Where’s My Place? When Families go through separation or divorce, it’s normal to wonder where you’ll live.
Divorce or separation are issues that need to be dealt with between your parents. When parents decide they don’t want to live together anymore, we say they are separated. When your parents get a divorce, it means they are legally ending their marriage. You are never at fault for your parents’ decisions. Even though parents separate or divorce each other, they are not separating or divorcing you and they still love you as much as ever. When parents decide to separate or divorce, there are a lot of decisions that need to be made about where everyone in the family will now live. One of the major issues is making a new living arrangement for children, meaning deciding who will live where and when. With all this change, it is normal to have a lot of questions as to where you stand, where you’ll be living, and whether you can have a say in certain decisions. This section will clarify some of these important issues.
When your parents separate or divorce your current living situation will likely change. There are several options for a new living arrangement, and your parents will try to find the one that works best for you. For example, you may live mostly with one parent, or live an equal amount of time with each parent. However, even if the situation agreed upon is the best one, it may still be a difficult adjustment. One of your parents may move out, or you may move to a different neighbourhood. Remember that there are lots of ways to keep in touch with a parent or guardian, such as by phone, email or video chat. It can be both exciting and stressful if your parents decide that you will spend time more or less equally between their homes. It can be great to have a home to share with each parent, but moving back and forth (especially if the houses are not close to each other!) can be stressful.

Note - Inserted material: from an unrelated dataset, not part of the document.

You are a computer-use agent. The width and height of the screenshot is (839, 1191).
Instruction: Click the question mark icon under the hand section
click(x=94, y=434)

Be sure to speak to someone you trust if you are finding the situation too challenging or stressful.
Feeling Caught in the Middle?
Sometimes parents may, with or without knowing it, get you involved in their issues. They may try to find information about each other through you, and try to get you to take sides. If you feel caught in the middle or like you are being treated as a ‘messenger’, there are a number of things you can do and say to tell your parents how you feel. Explain how it makes you feel to be caught in the middle, and that they need to work out their issues on their own. Be firm that you don’t want to be a ‘spy’ – if a parent wants information, they can ask for it themselves. Situations like this can be very difficult and it is important to tell your parents how this is making you feel.

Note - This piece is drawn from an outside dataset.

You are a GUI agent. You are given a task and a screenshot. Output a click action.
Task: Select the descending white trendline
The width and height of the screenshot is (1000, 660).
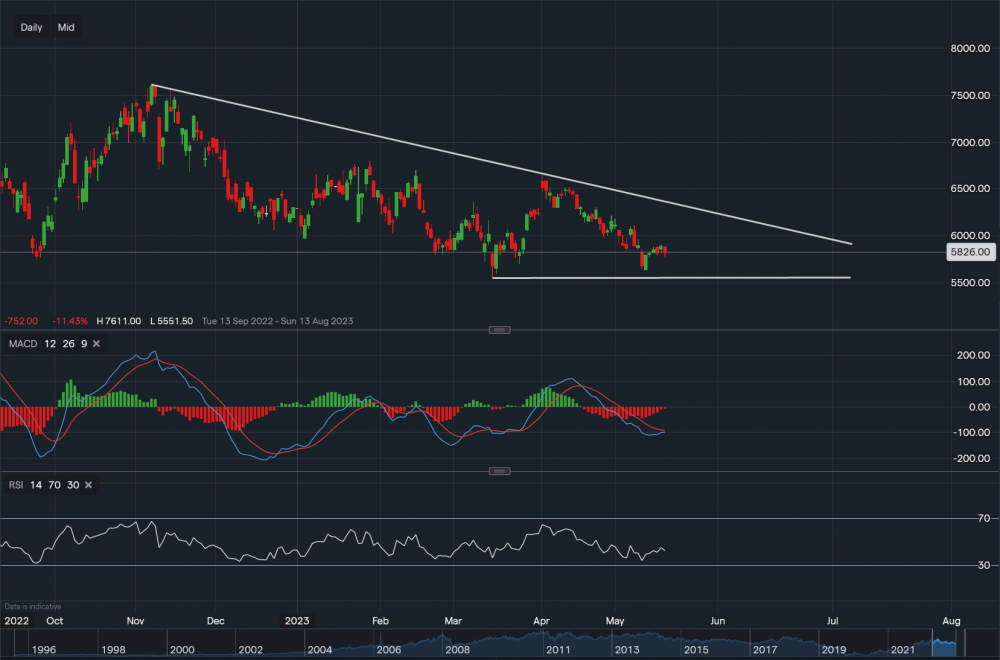(500, 161)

Examples of New Living Arrangements
- Stacey lives with her mom in St. John’s for the school year and spends most of the summer with her other mom in Gander.

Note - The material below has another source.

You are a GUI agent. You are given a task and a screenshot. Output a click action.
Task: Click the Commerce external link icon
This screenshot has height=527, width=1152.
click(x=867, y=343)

- Kyle stays with his dad in Carbonear during the week but spends weekends with his mom in Mount Pearl.
- Samantha lives with her dad in Marystown all the time and sees her mom in Wabush once or twice a year on special occasions.
- John lives with his grandparents in Corner Brook and visits his dad in Ontario during the summer.
- Alison lives with her foster parents in Mount Pearl and visits her aunt, uncle, and cousins in Goose Bay during the holidays.
As you can see, there are many options for living arrangements. No option is better than another. Your parents will find the one that fits best for your family.